THE RECORDS =>
╭──

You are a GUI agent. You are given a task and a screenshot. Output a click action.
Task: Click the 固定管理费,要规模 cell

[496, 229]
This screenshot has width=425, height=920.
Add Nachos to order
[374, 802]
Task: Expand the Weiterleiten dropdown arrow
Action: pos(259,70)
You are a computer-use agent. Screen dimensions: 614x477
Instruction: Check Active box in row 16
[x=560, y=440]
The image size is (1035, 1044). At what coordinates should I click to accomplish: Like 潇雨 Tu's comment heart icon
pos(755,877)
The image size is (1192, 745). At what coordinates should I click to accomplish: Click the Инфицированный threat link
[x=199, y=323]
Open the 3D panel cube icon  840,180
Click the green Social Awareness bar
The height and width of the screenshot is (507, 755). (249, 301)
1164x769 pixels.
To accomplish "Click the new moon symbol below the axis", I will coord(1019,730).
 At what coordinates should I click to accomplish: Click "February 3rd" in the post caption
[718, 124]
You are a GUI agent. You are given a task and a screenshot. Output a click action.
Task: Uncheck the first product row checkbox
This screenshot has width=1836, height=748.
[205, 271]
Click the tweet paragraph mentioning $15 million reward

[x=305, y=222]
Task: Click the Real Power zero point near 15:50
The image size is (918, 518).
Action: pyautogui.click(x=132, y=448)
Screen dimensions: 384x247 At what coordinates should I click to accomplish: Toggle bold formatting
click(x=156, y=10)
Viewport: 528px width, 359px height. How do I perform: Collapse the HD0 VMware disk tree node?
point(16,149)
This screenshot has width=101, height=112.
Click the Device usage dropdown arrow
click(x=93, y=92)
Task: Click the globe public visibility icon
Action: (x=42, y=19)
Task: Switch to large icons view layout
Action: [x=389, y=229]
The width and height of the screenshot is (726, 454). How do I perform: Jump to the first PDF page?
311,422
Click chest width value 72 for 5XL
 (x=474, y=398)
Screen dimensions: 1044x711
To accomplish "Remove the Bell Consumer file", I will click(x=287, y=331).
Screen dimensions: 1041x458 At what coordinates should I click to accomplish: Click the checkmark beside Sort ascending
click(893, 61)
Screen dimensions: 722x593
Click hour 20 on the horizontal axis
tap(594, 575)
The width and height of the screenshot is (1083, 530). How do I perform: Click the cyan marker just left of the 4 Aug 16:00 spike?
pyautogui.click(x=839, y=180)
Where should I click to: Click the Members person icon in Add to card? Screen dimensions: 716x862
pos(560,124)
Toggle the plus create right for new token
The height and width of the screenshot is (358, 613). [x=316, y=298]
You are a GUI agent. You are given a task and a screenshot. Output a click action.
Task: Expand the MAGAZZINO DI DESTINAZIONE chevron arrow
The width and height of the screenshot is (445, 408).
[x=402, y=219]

╰──

WORK TO BE COMPLETED => Each entry above must be retyped exactly.

EXERCISE RESULT =>
You are a GUI agent. You are given a task and a screenshot. Output a click action.
Task: Click the 固定管理费,要规模 cell

[496, 229]
This screenshot has width=425, height=920.
Add Nachos to order
[374, 802]
Task: Expand the Weiterleiten dropdown arrow
Action: pos(259,70)
You are a computer-use agent. Screen dimensions: 614x477
Instruction: Check Active box in row 16
[x=560, y=440]
The image size is (1035, 1044). At what coordinates should I click to accomplish: Like 潇雨 Tu's comment heart icon
pos(755,877)
The image size is (1192, 745). At what coordinates should I click to accomplish: Click the Инфицированный threat link
[x=199, y=323]
Open the 3D panel cube icon  840,180
Click the green Social Awareness bar
The height and width of the screenshot is (507, 755). (249, 301)
1164x769 pixels.
To accomplish "Click the new moon symbol below the axis", I will coord(1019,730).
 At what coordinates should I click to accomplish: Click "February 3rd" in the post caption
[718, 124]
You are a GUI agent. You are given a task and a screenshot. Output a click action.
Task: Uncheck the first product row checkbox
This screenshot has width=1836, height=748.
[205, 271]
Click the tweet paragraph mentioning $15 million reward

[x=305, y=222]
Task: Click the Real Power zero point near 15:50
The image size is (918, 518).
Action: pyautogui.click(x=132, y=448)
Screen dimensions: 384x247 At what coordinates should I click to accomplish: Toggle bold formatting
click(x=156, y=10)
Viewport: 528px width, 359px height. How do I perform: Collapse the HD0 VMware disk tree node?
point(16,149)
This screenshot has width=101, height=112.
Click the Device usage dropdown arrow
click(x=93, y=92)
Task: Click the globe public visibility icon
Action: (x=42, y=19)
Task: Switch to large icons view layout
Action: [x=389, y=229]
The width and height of the screenshot is (726, 454). How do I perform: Jump to the first PDF page?
311,422
Click chest width value 72 for 5XL
 (x=474, y=398)
Screen dimensions: 1044x711
To accomplish "Remove the Bell Consumer file", I will click(x=287, y=331).
Screen dimensions: 1041x458 At what coordinates should I click to accomplish: Click the checkmark beside Sort ascending
click(893, 61)
Screen dimensions: 722x593
Click hour 20 on the horizontal axis
tap(594, 575)
The width and height of the screenshot is (1083, 530). How do I perform: Click the cyan marker just left of the 4 Aug 16:00 spike?
pyautogui.click(x=839, y=180)
Where should I click to: Click the Members person icon in Add to card? Screen dimensions: 716x862
pos(560,124)
Toggle the plus create right for new token
The height and width of the screenshot is (358, 613). [x=316, y=298]
You are a GUI agent. You are given a task and a screenshot. Output a click action.
Task: Expand the MAGAZZINO DI DESTINAZIONE chevron arrow
The width and height of the screenshot is (445, 408).
[x=402, y=219]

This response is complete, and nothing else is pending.